-- Exercise materials follows --

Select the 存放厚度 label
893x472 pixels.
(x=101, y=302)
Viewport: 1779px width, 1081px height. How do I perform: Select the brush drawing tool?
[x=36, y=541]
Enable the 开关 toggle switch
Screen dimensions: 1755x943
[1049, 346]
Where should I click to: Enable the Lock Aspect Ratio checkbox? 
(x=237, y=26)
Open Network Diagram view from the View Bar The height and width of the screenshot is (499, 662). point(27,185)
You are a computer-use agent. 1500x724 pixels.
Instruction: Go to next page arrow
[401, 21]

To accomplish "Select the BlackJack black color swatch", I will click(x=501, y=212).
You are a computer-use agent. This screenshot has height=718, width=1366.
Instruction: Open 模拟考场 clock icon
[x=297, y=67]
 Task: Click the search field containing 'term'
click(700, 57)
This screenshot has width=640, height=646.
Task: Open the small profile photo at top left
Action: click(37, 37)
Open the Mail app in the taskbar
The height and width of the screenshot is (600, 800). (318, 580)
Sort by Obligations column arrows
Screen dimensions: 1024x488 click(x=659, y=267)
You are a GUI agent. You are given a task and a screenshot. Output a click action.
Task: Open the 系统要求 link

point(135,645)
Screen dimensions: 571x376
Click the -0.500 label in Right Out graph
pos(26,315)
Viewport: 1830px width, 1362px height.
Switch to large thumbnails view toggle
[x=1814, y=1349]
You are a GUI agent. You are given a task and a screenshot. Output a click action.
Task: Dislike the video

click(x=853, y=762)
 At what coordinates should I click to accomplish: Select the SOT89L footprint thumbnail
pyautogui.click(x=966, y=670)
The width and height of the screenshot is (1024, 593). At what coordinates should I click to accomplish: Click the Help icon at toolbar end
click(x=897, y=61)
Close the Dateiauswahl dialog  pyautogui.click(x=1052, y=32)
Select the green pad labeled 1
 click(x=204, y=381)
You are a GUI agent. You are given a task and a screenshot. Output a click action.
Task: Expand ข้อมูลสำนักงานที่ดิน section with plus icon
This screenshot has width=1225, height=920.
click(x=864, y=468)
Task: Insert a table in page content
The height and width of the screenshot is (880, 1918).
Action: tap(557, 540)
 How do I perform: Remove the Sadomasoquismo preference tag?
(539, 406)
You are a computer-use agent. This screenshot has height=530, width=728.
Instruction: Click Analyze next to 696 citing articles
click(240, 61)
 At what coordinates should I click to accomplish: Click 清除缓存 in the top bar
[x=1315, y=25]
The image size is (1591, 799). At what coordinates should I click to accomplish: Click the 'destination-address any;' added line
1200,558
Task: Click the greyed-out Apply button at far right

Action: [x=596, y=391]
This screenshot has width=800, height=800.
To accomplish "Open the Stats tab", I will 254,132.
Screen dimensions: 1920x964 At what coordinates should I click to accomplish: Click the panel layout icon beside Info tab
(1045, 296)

-- Exercise materials concluded --

§ **Task directions**: Print, exactly as they appear above, the lines running from the one with "Select the green pad labeled 1" through the final line.

§ **Written solution**:
Select the green pad labeled 1
 click(x=204, y=381)
You are a GUI agent. You are given a task and a screenshot. Output a click action.
Task: Expand ข้อมูลสำนักงานที่ดิน section with plus icon
This screenshot has width=1225, height=920.
click(x=864, y=468)
Task: Insert a table in page content
The height and width of the screenshot is (880, 1918).
Action: tap(557, 540)
 How do I perform: Remove the Sadomasoquismo preference tag?
(539, 406)
You are a computer-use agent. This screenshot has height=530, width=728.
Instruction: Click Analyze next to 696 citing articles
click(240, 61)
 At what coordinates should I click to accomplish: Click 清除缓存 in the top bar
[x=1315, y=25]
The image size is (1591, 799). At what coordinates should I click to accomplish: Click the 'destination-address any;' added line
1200,558
Task: Click the greyed-out Apply button at far right

Action: [x=596, y=391]
This screenshot has width=800, height=800.
To accomplish "Open the Stats tab", I will 254,132.
Screen dimensions: 1920x964 At what coordinates should I click to accomplish: Click the panel layout icon beside Info tab
(1045, 296)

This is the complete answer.